Gisela Grothaus

Personal information
- Nationality: German
- Born: 20 February 1955 (age 71) Berlin, Germany
- Height: 1.64 m (5 ft 5 in)
- Weight: 58 kg (128 lb)

Sport
- Sport: Canoeing
- Events: Canoe slalom; Wildwater canoeing;
- Club: TSV Schwaben Augsburg

Medal record
Representing West Germany
Canoe slalom
| Event | 1st | 2nd | 3rd |
| Olympic Games | 0 | 1 | 0 |
Olympic Games
| Silver medal – second place | 1972 Munich | K-1 |
Wildwater canoeing
| Event | 1st | 2nd | 3rd |
| World Championships | 3 | 3 | 0 |

= Gisela Grothaus =

German canoeist

Gisela Grothaus (married Steigerwald; born 20 February 1955) is a West German retired slalom canoeist who competed in the early and mid-1970s. She won a silver medal in the K-1 event at the 1972 Summer Olympics in Munich.

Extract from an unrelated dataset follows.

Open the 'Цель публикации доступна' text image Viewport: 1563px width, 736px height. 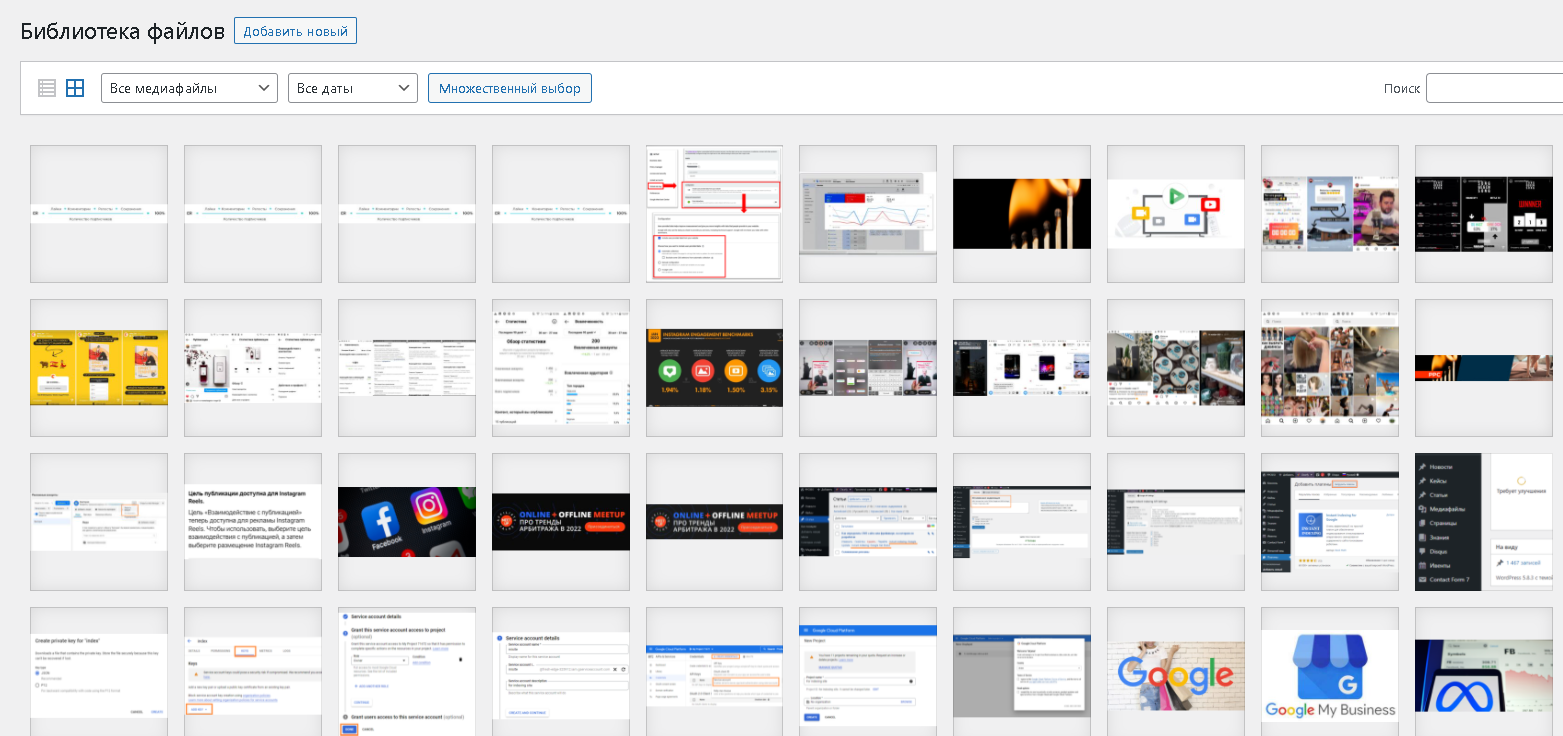coord(252,522)
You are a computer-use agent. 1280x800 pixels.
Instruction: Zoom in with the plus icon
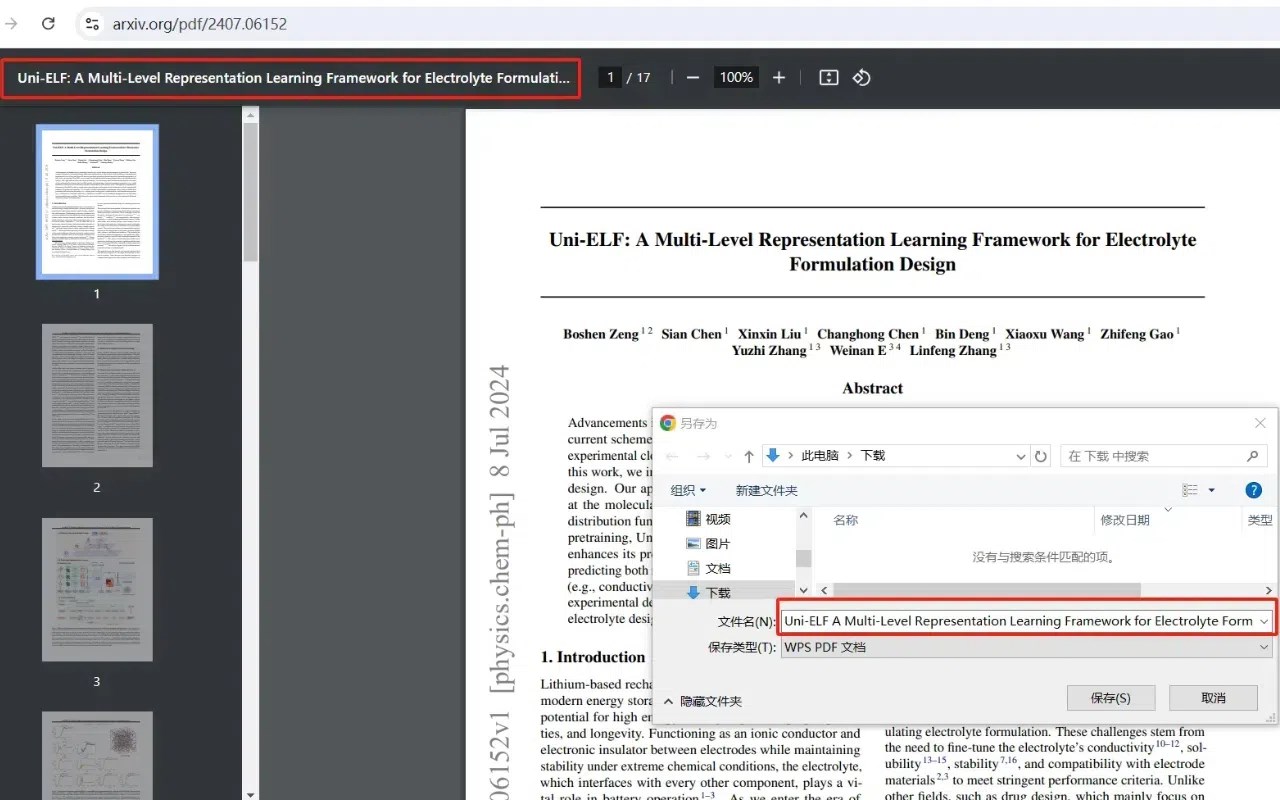[779, 78]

She won also three world championships in wildwater canoeing at senior level at the Wildwater Canoeing World Championships.

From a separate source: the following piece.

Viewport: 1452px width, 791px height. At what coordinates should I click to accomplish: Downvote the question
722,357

==The question about surname==
Gisela Grothaus was married during the fall of 1984 and her new name became Steigerwald, therefore she should have assumed her new name "Gisela Steigerwald" in international competitions since 1984, however in the databases of the International Canoe Federation and the European Canoe Association, she is indicated by the name "Gisela Steigerwald" even before this year.